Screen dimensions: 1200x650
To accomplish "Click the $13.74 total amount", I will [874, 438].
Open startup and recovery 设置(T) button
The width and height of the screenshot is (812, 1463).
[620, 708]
☆ ☆ ☆ ☆ ☆ ☆ ☆
Action item: Give back every line of the data exactly as it was written.

Answer to this problem:
Screen dimensions: 1200x650
To accomplish "Click the $13.74 total amount", I will [874, 438].
Open startup and recovery 设置(T) button
The width and height of the screenshot is (812, 1463).
[620, 708]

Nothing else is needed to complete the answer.